La Voix d'Aida trouve son origine dans un fait historique des plus tragiques datant de 1995, le massacre systématique de plus de 8000 habitants de Srebrenica, ville située à l'est du pays, à la fin de la guerre de Bosnie (1992-1995). La réalisatrice Jasmila Žbanić explique :
"Pendant le conflit, Srebrenica a été déclarée par l'ONU "zone de sécurité" pour les civils et les habitants. Pourtant, quand les forces bosno-serbes ont envahi la ville en juillet 1995, les Casques bleus, désarmés, qui avaient sollicité le soutien de l'ONU à New York ont été totalement livrés à eux-mêmes avec la population. Le sentiment de sécurité et la confiance dans des institutions comme l'ONU ont été réduits à néant, des milliers de gens sont morts et bien plus encore les ont pleurés. À titre personnel, Srebrenica occupe une place particulière, parce que j'ai survécu au siège de Sarajevo et qu'on aurait facilement pu finir comme Srebrenica. Je m'étais toujours dit qu'il faudrait faire un film à partir de qui s'était passé, mais je n'avais jamais imaginé que ce serait moi !"
Pour écrire son scénario, Jasmila Žbanić a bien sûr beaucoup lu sur le sujet et a aussi écouté les témoignages de plusieurs femmes qui lui ont, entre autres, parlé de leurs fils, maris, frères où pères abandonnés par l'ONU et capturés par l'armée bosno-serbe.

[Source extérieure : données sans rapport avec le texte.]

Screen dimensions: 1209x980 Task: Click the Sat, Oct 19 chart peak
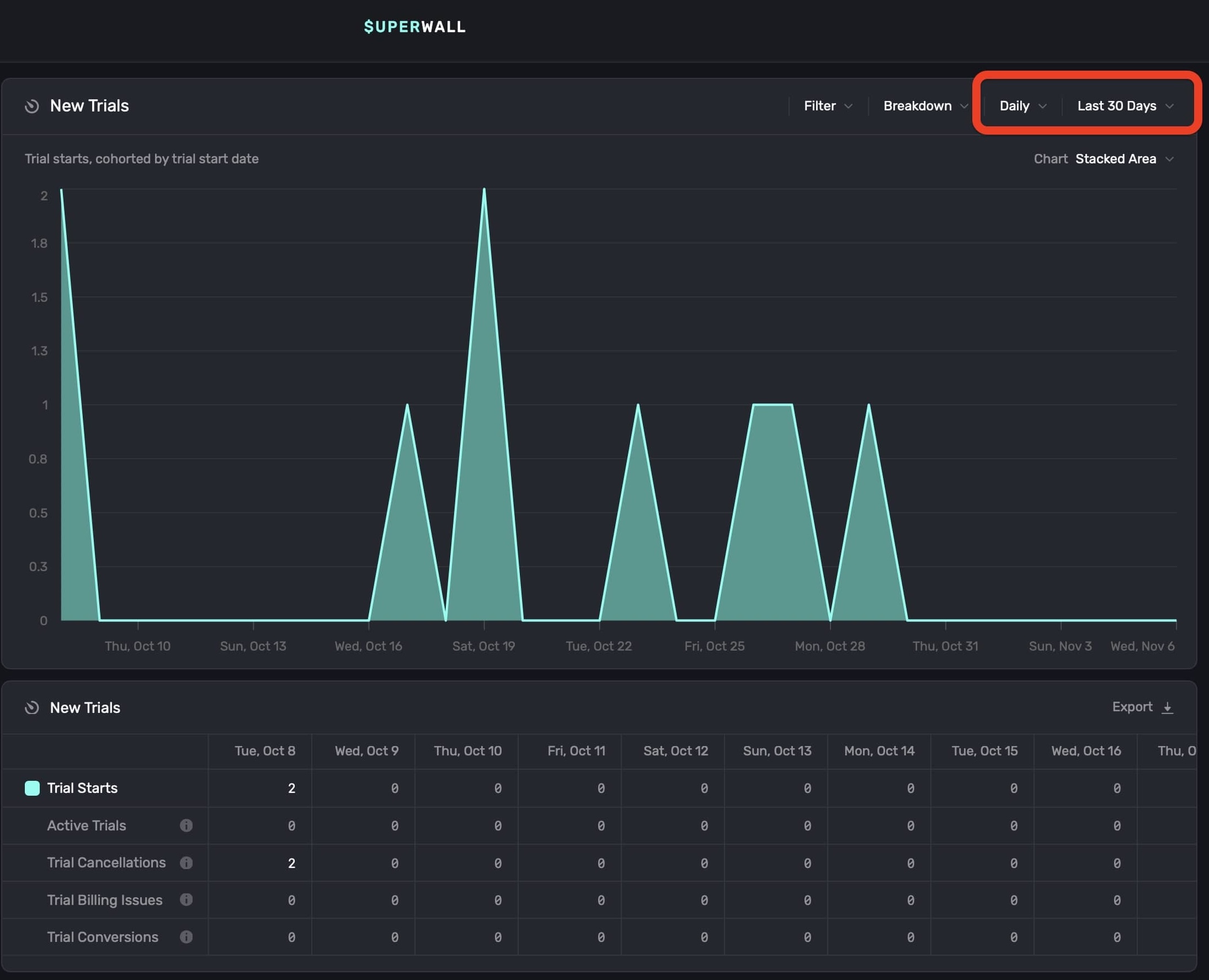click(484, 190)
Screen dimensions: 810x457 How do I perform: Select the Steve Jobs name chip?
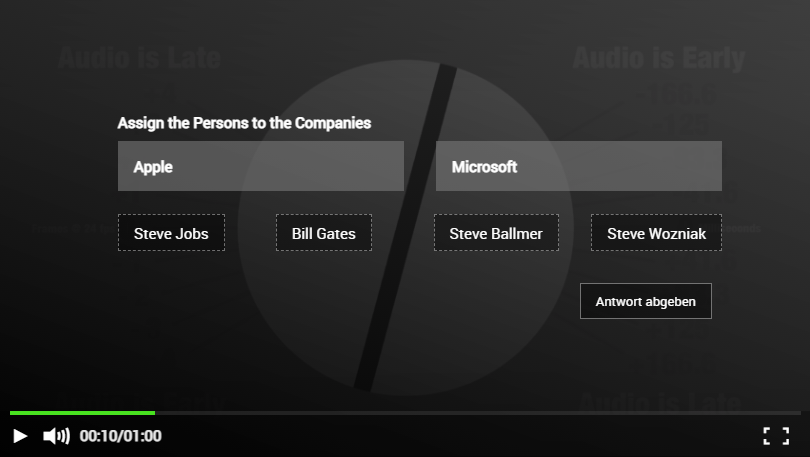click(171, 233)
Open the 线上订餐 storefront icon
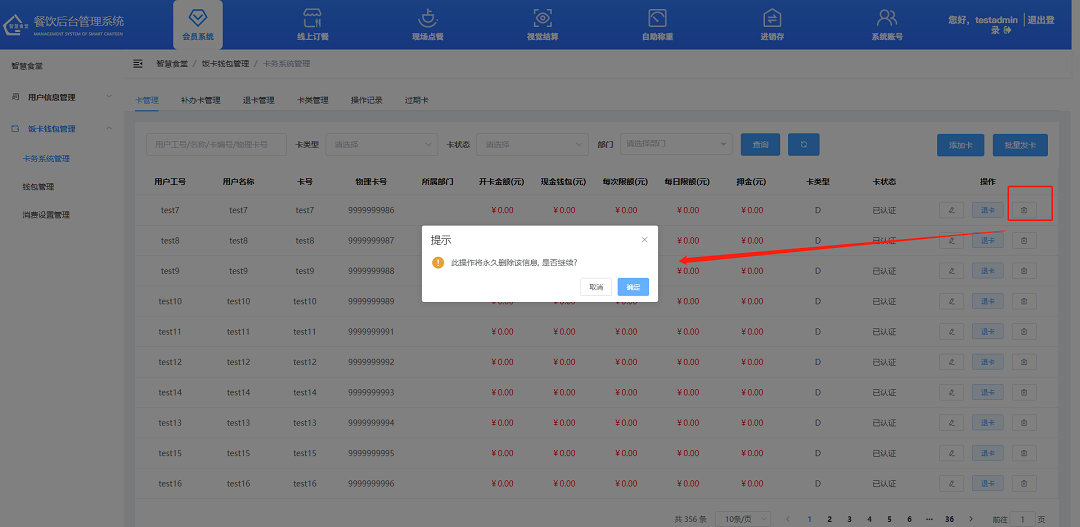 coord(312,18)

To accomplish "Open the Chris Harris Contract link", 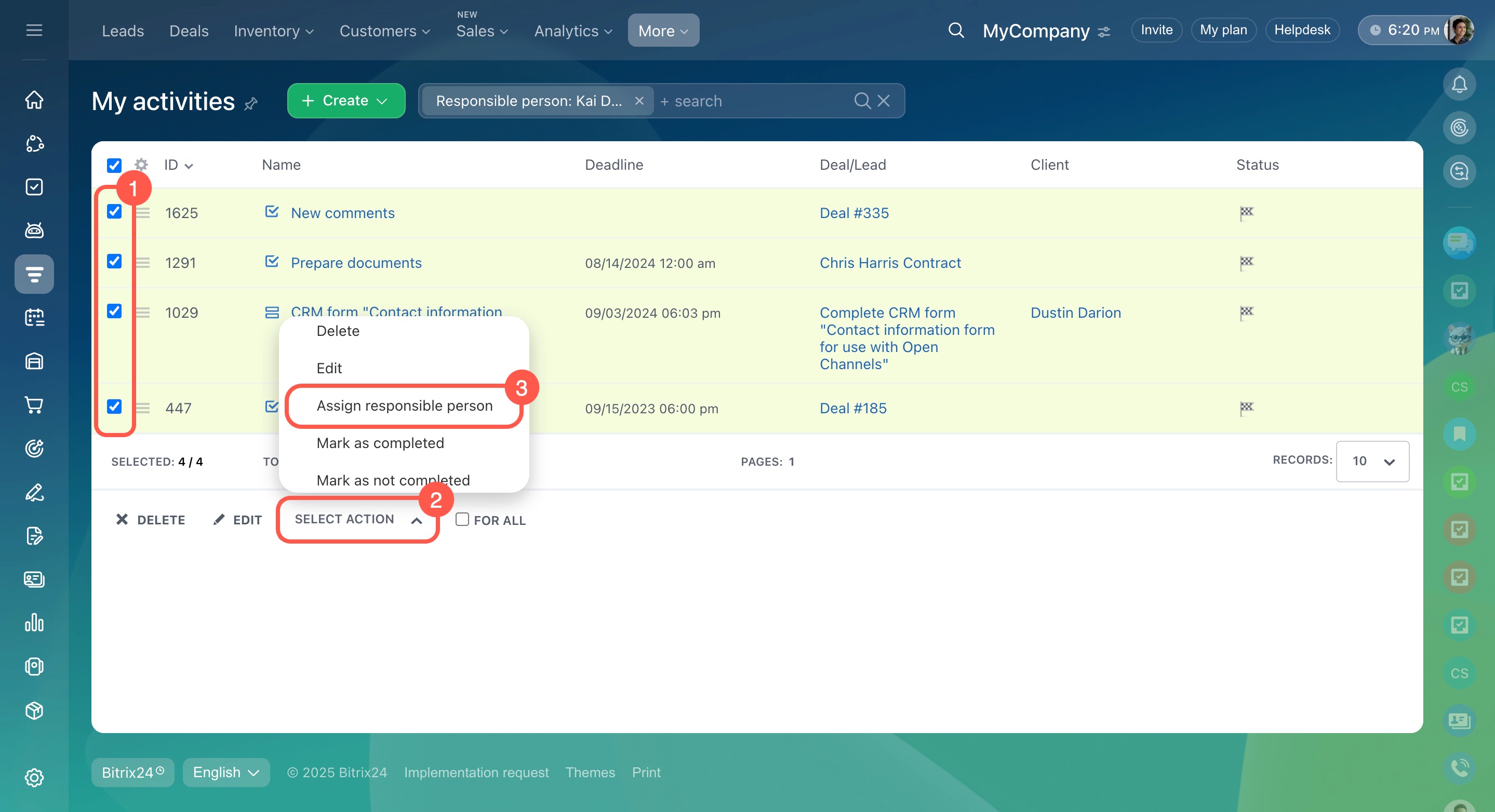I will click(x=890, y=263).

La cinéaste précise :
"J'étais consciente qu'il était impossible de restituer le moindre aspect de cette réalité historique. Il fallait que je fasse des choix. Et il a donc fallu que j'invente pas mal de choses car le cinéma possède ses propres règles. Par exemple, dans la réalité, le commandant néerlandais de l'ONU a eu plusieurs rendez-vous avec le général bosno-serbe Mladic à l'hôtel Fontana pour négocier le sort de la ville. Il existe des vidéos de ces rencontres sur le net. Mais cela n'aurait pas fonctionné en plusieurs scènes, si bien que j'ai choisi de n'en faire qu'une seule séquence. J'ai dû ajouter une dose de fiction à certains éléments, et inventer des personnages. L'ouvrage de Hasan Nuhanovic, Under the UN Flag, dont l'histoire a inspiré le film, m'a été d'une aide précieuse."
"Elle est entre deux mondes : elle est bosniaque, et ses proches sont dans la même situation que les 30 000 habitants de Srebrenica, mais elle travaille pour l'ONU, si bien que sa position est ambiguë. Elle croit en l'ONU. Elle croit que sa famille sera en sécurité sur une base de l'ONU, et qu'elle bénéficie de certains privilèges parce qu'elle travaille pour l'ONU. Le film évoque son parcours dès lors que tout s'effondre autour d'elle."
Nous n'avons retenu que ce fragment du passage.